How the cup holds the tea,
How the chair stands sturdy and foursquare,
How the floor receives the bottoms of shoes
Or toes. How sales of feet know
Where they're supposed to be.
I've been thinking about the patience
Of ordinary things, how clothes
Wait respectfully in closets
And soap dries quietly in the dish,
And towels drink the wet
From the skin of the back.
And the lovely repetition of stairs.
And what is more generous than a window?
Lovely isn’t it.
I was chatting with a friend on a beautiful early summer evening when I noticed a flower tree in the gardens. I hadn’t noticed it before. It had white petals and yellow centre, with a gentle pink around the edges. It had thorns like a rose tree. I said to my friend I hadn’t noticed it before that day, I don’t know why. We didn’t know what type of flower it was, so my friend got out her phone and through her camera looked at “Google Lens”. It said it was a “Dog Rose”. It certainly looked like one, although apparently they are not meant to be climbing bushes and this was standing alone. Whatever it is it is beautiful and it doesn’t really matter that much what name we give it. It reminded me of a conversation I had a few weeks ago with friends who had obsessed with an app that told them what bird was singing around them. I remember thinking and saying at the time how that didn’t really interest me, I was much more interested in the song and perhaps joining in myself. By the way I am not decrying knowledge here, I am interested in many things, I just don’t want to get too interested in the intricacies of things that I lose sight of feasting on their natural beauty. This some thing that is so easy do.
I went for a walk around Altrincham on Monday evening with Molly. As I walked around I had the words of e.e. cummings singing in my heart “I thank you God for most this amazing day”. I had been carrying this feeling with me for a couple of days. I was not ignoring the troubles of life, I was just experiencing the giftedness of simply being alive. We had been out a couple of times already that day drinking in the gifts of the ordinary. We bumped into a couple of half drunk people who I know from the gym who were sitting in the sun outside the ”Con Club”. They told me how lovely Molly is and how lovely dogs are. They both had perfectly white teeth and perfect skin, it made me smile and wonder at my love for imperfect beauty of nature. We walked on and passed the town hall. There was a choir performing, I think it was part of “Pride in the Town Hall”. It was beautiful to listen from the open windows taking in these angel voices. When they had finished, I called out a bravo and applauded their efforts. We walked home chatting with a neighbour about the delights we had listened to before bumping into more friends who delighted in Molly.

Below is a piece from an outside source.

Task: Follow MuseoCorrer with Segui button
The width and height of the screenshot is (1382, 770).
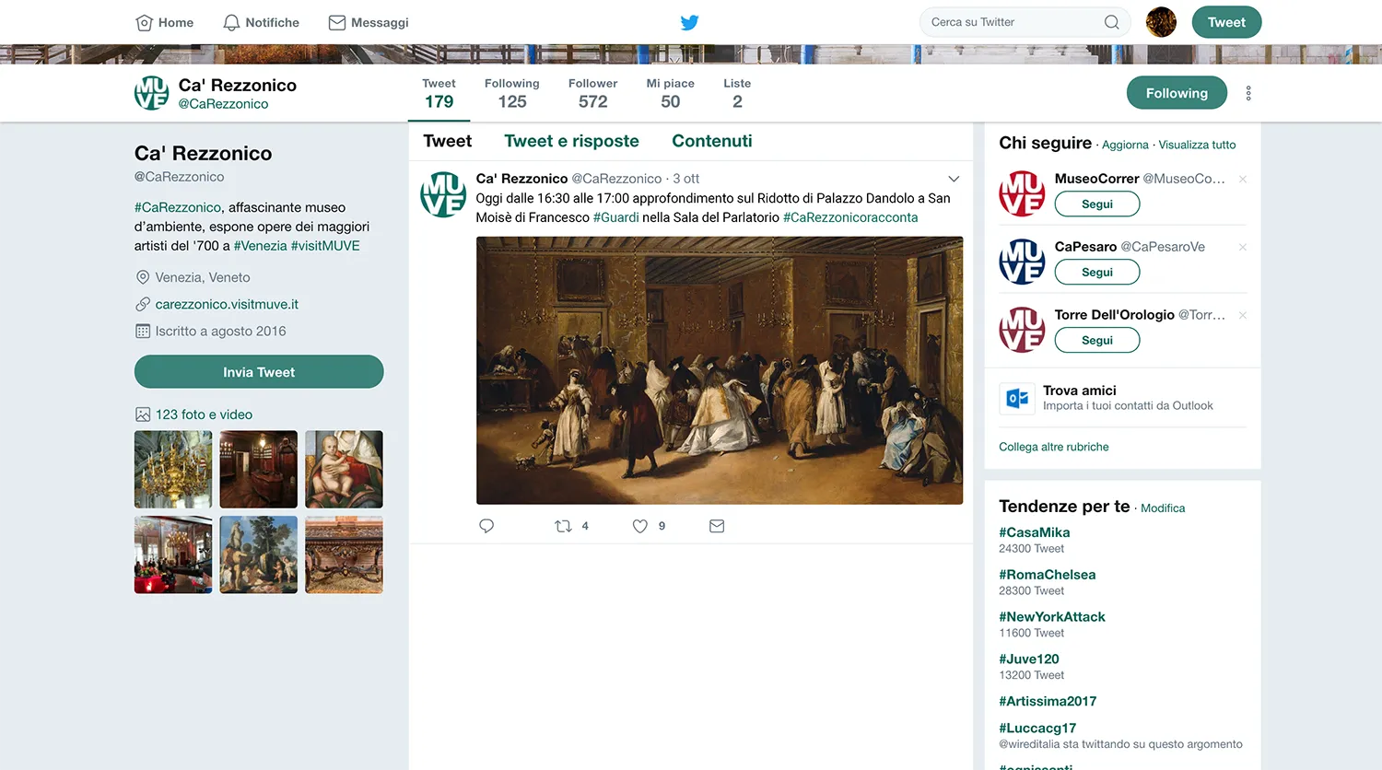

It brought to my mind the following from “Small Graces” by Kent Nerburn. “We seldom pause to shine a light upon the ordinary moments, to hallow them with our own attentiveness, to honour them with gentle caring. They pass unnoticed, lost in the ongoing rush of time. Yet it is just such a hallowing that our lives require… For though we may not live a holy life, we live in a world alive with holy moments. We need only take the time to bring these moments into the light.”
There is a beautiful gift in the ordinary. It brought to mind a wonderful book, “The Gift of the Ordinary” by Katrina Kenison. At its heart is an encouragement to appreciate the simple, everyday moments and aspects of life that can so easily be overlooked and taken for granted. It's about finding beauty, wonder, and value in the unremarkable, and recognizing that the ordinary act of living itself is a gift. In essence, "the gift of the ordinary" is about shifting perspective and finding joy and meaning in the everyday, rather than always seeking out extraordinary experiences. It's about recognizing that true richness can be found in the simple things. Something I noticed while simply walking with Molly the other evening. Something I offer to us all as we step into the summer.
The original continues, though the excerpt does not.